Jun Sae Han

Bio-inspired piezoelectric artificial hair cell sensor fabricated by powder injection molding

A piezoelectric artificial hair cell sensor was fabricated by the powder injection molding process in order to make an acoustic vector hydrophone. The entire process of powder injection molding was developed and optimized for PMN–PZT ceramic powder. The artificial hair cell sensor, which consists of high aspect ratio hair cell and three rectangular mechanoreceptors, was precisely fabricated through the developed powder injection molding process. The density and the dielectric property of the fabricated sensor shows 98% of the theoretical density and 85% of reference dielectric property of PMN–PZT ceramic powder. With regard to homogeneity, three rectangular mechanoreceptors have the same dimensions, with 3 μm of tolerance with 8% of deviation of dielectric property. Packaged vector hydrophones measure the underwater acoustic signals from 500 to 800 Hz with −212 dB of sensitivity. Directivity of vector hydrophone was acquired at 600 Hz as analyzing phase differences of electric signals.

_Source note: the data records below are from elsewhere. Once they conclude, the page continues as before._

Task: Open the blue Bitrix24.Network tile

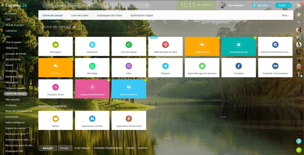Action: 129,89
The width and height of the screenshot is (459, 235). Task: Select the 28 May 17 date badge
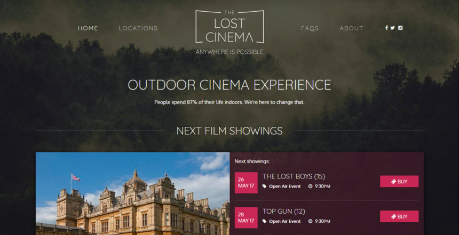pos(246,218)
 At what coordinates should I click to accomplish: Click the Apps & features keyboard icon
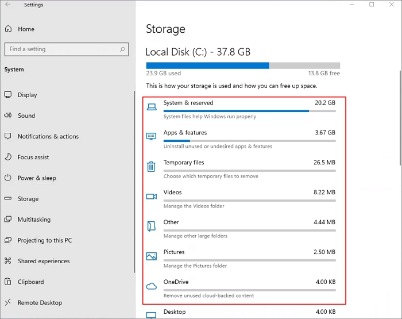point(151,137)
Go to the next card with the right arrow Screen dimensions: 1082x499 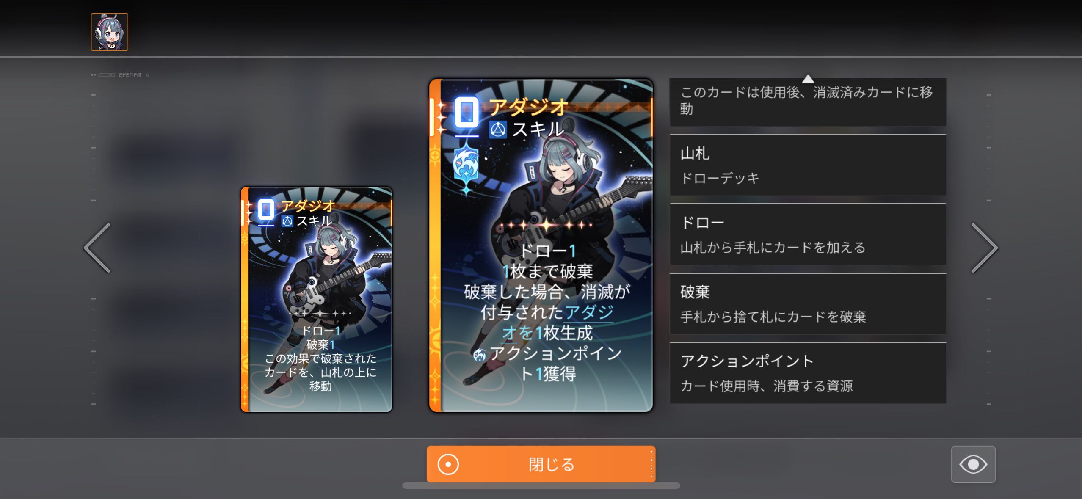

Development of Powder Injection Molding Process for a Piezoelectric PAN-PZT Ceramics

A powder injection molding process is developed and optimized for piezoelectric PAN-PZT ceramics. Torque rheometer experiments are conducted to determine the optimal solids loading, and the rheological property of the feedstock is evaluated using a capillary rheometer. Appropriate debinding conditions are chosen using a thermal gravity analyzer, and the debound specimens are sintered using sintering conditions determined in a preliminary investigation. Piezoelectric performance measures, including the piezoelectric charge constant and dielectric constant, are measured to verify the developed process. The average values of the measured piezoelectric charge constant and dielectric constant are 455 pC/N and 1904, respectively. Powder injection molded piezoelectric ceramics produced by the optimized process show adequate piezoelectric performance compared to press-sintered piezoelectric ceramics.